31 questões encontradas
O Presidente da Assembleia Legislativa do Estado Alfa foi notificado em mandado de segurança, impetrado, por servidor ocupante de cargo de provimento efetivo nessa Casa Legislativa, diretamente na segunda instância do Poder Judiciário Estadual, vale dizer, perante uma das Câmaras do Tribunal de Justiça desse ente federativo. Na impetração, argumenta-se com a ilegalidade de ato praticado por essa autoridade, que indeferiu, no último mês, requerimento de incorporação, aos vencimentos regulares do impetrante, de vantagem pecuniária correspondente ao valor de cargo em comissão por ele ocupado por 8 (oito) anos consecutivos. Esse indeferimento ocorreu apesar de a Lei estadual nº X/2010 dispor que, preenchido esse requisito, ainda que ocorra a exoneração do cargo em comissão, o servidor efetivo tem o direito subjetivo de continuar a receber o respectivo valor.

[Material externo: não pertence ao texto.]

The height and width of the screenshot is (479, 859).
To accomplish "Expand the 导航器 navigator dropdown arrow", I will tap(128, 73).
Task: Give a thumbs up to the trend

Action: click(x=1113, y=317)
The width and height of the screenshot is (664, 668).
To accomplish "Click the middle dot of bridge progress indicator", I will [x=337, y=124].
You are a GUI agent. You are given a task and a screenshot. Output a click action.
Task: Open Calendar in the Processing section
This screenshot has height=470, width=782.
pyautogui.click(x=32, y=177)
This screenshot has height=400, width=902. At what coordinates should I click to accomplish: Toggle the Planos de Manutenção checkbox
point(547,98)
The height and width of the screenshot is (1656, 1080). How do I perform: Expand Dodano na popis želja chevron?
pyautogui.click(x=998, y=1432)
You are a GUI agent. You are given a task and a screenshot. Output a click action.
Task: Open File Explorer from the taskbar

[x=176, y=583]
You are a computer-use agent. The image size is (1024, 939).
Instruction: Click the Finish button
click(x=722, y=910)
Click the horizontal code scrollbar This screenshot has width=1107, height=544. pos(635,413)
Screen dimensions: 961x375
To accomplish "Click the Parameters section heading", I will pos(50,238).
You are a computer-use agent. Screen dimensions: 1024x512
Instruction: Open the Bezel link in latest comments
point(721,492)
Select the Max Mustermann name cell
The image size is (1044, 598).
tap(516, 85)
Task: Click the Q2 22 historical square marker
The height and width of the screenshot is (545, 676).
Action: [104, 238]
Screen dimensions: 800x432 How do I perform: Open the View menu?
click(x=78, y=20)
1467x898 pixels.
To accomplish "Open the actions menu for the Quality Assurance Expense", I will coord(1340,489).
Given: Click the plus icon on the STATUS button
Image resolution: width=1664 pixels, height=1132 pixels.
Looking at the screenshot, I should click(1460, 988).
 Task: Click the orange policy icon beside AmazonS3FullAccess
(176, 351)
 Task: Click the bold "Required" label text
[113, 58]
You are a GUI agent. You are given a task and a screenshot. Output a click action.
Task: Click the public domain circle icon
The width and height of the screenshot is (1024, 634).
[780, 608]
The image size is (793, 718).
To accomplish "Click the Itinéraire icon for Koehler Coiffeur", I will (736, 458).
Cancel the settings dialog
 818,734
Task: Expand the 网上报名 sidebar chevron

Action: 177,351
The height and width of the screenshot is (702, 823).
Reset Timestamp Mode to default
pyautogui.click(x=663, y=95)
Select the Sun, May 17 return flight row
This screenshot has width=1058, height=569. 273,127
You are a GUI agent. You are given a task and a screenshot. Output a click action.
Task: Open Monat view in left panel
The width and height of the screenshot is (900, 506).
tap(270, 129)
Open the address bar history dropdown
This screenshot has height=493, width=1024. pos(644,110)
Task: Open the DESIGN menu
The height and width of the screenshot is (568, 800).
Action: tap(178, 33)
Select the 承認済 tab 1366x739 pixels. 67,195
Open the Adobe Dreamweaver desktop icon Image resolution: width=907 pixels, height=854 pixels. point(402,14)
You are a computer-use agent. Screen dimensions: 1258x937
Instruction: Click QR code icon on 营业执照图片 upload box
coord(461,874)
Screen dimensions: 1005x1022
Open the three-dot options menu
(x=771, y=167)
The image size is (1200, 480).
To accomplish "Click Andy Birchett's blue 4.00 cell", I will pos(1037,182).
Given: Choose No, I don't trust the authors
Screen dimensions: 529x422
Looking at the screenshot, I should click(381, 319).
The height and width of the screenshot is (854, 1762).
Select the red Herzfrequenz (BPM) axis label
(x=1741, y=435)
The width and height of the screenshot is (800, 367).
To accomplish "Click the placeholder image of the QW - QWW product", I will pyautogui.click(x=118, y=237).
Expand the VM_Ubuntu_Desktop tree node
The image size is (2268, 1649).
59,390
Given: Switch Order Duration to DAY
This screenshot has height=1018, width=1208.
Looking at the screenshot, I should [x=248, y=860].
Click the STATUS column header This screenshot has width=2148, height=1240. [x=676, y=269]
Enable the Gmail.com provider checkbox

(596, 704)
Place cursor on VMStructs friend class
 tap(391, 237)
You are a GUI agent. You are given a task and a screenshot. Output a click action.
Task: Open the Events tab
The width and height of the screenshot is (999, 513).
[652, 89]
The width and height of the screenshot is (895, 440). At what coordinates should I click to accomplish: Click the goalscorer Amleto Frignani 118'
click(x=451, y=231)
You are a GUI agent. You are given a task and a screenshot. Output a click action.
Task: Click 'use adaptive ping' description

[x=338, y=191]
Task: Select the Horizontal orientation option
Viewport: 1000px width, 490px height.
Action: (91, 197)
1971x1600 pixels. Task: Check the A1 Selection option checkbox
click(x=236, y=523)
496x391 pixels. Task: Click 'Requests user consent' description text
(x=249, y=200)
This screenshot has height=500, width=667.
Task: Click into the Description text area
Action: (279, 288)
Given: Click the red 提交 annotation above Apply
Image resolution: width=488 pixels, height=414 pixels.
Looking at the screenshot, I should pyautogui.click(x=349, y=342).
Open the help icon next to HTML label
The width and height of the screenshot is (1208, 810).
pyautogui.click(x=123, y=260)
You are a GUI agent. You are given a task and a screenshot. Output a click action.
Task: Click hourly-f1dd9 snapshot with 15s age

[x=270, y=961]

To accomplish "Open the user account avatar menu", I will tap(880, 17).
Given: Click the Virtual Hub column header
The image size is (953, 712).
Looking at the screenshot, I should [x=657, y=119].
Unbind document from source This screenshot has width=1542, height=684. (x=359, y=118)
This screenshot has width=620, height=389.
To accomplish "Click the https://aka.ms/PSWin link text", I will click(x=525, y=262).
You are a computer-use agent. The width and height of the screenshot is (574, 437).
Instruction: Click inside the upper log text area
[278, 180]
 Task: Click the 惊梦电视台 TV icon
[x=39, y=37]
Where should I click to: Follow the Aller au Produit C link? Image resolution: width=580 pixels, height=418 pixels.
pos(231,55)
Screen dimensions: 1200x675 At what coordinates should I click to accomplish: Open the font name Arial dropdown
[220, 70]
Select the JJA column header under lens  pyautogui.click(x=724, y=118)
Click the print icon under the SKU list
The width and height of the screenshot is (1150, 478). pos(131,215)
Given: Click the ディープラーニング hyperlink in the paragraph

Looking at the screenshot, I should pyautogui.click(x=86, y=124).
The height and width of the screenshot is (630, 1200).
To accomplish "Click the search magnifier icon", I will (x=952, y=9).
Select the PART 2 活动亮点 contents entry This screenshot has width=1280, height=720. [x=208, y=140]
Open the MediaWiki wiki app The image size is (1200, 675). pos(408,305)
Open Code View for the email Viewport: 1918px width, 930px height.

Analise os distintos afetos à temática, incursionando na possibilidade de o mandado de segurança ser julgado originariamente em segunda instância; na conformidade constitucional da Lei estadual nº X/2010; e na possibilidade de o Presidente da Assembleia Legislativa do Estado Alfa e da Câmara julgadora deixarem de aplicá-la.
(20 pontos)
(30 linhas)
A prova foi realizada sem consulta a códigos e(ou) legislação.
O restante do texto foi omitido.